• [YOUR TASK]: Copy out each line of the listing below in which the string "computer" occurs.

-- THE DATA follows --

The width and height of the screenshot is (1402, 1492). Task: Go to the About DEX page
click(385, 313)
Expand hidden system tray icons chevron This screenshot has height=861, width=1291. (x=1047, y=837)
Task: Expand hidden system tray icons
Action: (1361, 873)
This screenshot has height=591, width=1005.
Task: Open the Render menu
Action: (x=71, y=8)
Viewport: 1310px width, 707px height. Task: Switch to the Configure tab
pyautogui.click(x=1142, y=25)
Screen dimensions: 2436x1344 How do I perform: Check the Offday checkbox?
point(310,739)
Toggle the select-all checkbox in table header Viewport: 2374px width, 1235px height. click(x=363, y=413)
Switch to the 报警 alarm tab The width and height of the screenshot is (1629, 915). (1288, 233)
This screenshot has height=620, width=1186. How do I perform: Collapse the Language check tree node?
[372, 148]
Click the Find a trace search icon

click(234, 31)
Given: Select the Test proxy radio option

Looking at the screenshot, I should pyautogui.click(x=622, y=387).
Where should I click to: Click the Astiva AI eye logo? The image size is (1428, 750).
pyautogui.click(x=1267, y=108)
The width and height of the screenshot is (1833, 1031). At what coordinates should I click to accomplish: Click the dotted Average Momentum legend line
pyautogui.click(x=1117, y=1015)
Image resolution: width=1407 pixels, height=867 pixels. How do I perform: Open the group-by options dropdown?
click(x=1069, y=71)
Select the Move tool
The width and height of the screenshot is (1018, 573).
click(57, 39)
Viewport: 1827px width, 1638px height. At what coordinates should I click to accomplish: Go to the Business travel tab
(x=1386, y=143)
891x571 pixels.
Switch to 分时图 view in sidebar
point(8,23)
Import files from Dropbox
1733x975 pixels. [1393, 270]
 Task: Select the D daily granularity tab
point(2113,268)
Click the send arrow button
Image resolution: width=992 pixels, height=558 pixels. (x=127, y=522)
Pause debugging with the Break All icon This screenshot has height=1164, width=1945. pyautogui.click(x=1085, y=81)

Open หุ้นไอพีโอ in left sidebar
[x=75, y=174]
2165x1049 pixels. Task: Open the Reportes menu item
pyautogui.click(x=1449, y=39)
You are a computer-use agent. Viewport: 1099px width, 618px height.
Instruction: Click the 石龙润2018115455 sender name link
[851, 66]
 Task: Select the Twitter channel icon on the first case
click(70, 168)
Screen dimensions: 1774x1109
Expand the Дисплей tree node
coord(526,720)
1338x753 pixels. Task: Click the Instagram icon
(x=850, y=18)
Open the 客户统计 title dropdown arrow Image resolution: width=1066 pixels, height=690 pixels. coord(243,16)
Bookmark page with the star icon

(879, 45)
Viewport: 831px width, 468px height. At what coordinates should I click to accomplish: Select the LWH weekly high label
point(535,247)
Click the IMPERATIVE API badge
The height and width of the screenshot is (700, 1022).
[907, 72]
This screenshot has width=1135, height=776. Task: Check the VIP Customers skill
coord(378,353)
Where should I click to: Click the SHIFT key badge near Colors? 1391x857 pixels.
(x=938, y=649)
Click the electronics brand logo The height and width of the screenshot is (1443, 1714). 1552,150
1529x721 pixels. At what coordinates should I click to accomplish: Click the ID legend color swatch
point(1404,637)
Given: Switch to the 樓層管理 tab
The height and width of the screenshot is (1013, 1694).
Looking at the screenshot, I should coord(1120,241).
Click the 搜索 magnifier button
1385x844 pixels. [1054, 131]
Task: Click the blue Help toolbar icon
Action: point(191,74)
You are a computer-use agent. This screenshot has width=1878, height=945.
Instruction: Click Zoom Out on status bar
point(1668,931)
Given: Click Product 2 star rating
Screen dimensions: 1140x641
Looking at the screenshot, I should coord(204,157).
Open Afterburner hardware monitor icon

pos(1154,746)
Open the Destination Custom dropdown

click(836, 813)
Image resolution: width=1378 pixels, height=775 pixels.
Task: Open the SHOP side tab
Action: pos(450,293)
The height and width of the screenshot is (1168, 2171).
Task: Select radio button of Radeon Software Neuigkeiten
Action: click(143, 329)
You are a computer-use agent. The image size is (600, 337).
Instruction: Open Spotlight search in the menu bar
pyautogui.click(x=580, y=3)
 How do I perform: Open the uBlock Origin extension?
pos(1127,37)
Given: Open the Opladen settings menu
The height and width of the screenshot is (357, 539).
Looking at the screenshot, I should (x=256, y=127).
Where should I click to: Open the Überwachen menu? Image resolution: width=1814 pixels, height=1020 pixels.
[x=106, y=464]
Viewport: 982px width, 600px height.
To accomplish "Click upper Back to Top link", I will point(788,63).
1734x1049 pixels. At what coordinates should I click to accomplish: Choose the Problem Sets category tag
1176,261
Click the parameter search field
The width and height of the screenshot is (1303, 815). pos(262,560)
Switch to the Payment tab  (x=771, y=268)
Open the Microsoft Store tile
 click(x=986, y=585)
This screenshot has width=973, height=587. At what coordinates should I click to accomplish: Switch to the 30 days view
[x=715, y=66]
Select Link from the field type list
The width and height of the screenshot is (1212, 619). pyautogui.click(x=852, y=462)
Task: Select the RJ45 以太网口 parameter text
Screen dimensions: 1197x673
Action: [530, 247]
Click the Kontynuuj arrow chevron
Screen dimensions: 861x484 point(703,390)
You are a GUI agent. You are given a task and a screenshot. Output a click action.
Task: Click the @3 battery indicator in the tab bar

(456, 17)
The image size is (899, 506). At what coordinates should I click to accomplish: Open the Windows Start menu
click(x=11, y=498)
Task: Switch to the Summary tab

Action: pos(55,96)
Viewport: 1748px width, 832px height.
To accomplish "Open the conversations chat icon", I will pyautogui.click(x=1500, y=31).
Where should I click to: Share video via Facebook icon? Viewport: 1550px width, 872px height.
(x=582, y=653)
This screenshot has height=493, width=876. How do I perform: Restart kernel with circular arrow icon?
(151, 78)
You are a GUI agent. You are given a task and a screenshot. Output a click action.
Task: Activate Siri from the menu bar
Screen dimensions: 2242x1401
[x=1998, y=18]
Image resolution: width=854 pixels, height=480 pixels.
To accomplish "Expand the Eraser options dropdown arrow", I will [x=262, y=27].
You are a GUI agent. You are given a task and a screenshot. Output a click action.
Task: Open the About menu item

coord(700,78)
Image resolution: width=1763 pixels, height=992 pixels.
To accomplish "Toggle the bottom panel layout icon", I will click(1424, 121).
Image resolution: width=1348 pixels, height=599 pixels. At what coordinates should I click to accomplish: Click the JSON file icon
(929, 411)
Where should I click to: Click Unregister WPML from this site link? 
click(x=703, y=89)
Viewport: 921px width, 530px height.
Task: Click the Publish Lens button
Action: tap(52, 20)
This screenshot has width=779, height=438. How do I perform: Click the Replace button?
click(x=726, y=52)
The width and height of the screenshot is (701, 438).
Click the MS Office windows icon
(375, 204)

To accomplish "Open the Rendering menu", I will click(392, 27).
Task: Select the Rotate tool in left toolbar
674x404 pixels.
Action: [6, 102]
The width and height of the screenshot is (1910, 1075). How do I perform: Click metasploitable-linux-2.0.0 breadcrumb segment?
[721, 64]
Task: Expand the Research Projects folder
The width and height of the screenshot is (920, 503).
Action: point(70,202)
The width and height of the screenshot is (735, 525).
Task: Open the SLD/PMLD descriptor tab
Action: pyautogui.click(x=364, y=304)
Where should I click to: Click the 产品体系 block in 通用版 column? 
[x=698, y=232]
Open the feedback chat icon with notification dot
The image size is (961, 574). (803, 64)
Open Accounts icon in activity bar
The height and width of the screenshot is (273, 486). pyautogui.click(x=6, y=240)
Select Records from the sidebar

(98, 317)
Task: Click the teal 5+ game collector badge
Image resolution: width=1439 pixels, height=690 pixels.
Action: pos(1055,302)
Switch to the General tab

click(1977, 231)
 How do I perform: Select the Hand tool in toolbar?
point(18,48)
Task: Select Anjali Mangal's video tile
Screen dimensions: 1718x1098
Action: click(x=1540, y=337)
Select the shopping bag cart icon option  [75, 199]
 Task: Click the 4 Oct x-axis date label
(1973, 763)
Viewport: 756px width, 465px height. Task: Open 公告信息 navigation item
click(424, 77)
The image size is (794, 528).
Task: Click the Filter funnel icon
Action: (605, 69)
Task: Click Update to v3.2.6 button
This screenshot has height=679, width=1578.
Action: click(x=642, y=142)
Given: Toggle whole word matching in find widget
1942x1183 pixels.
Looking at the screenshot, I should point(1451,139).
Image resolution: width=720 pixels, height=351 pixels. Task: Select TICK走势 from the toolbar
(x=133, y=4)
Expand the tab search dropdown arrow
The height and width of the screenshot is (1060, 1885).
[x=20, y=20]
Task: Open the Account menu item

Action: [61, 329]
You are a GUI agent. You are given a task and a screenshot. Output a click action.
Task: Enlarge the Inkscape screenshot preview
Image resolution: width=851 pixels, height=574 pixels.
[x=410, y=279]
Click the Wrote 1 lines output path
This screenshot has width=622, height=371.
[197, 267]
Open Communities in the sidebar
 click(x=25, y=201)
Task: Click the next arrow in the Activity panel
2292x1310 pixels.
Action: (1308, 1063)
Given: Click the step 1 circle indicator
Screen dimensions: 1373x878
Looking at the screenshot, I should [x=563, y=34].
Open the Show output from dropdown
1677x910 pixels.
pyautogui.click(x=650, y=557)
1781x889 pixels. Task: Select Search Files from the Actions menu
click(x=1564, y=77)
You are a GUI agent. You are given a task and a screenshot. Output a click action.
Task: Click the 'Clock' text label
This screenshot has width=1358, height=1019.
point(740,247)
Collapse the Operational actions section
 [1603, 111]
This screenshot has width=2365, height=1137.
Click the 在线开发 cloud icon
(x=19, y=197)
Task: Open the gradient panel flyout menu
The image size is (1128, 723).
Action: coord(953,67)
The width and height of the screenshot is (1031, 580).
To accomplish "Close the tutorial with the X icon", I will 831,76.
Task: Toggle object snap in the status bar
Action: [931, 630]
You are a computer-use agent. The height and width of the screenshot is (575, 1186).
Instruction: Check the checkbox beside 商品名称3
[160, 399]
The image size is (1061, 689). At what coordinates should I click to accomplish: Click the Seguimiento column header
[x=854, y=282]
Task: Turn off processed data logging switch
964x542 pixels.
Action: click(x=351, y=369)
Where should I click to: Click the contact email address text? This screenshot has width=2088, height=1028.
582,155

-- THE DATA concluded --

• [RESULT BELOW]:
You are a computer-use agent. Viewport: 1099px width, 618px height.
You are a computer-use agent. This screenshot has width=1878, height=945.
You are a computer-use agent. The image size is (600, 337).
You are a computer-use agent. The height and width of the screenshot is (575, 1186).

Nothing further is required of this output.